Exercise description: Reproduce all the entries exactly.

Extracted material:

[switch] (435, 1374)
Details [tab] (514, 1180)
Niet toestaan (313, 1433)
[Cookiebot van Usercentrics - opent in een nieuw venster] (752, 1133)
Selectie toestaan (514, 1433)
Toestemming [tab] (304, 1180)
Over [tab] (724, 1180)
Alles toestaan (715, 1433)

Answer to this task:
[switch] (435, 1374)
Details [tab] (514, 1180)
Niet toestaan (313, 1433)
[Cookiebot van Usercentrics - opent in een nieuw venster] (752, 1133)
Selectie toestaan (514, 1433)
Toestemming [tab] (304, 1180)
Over [tab] (724, 1180)
Alles toestaan (715, 1433)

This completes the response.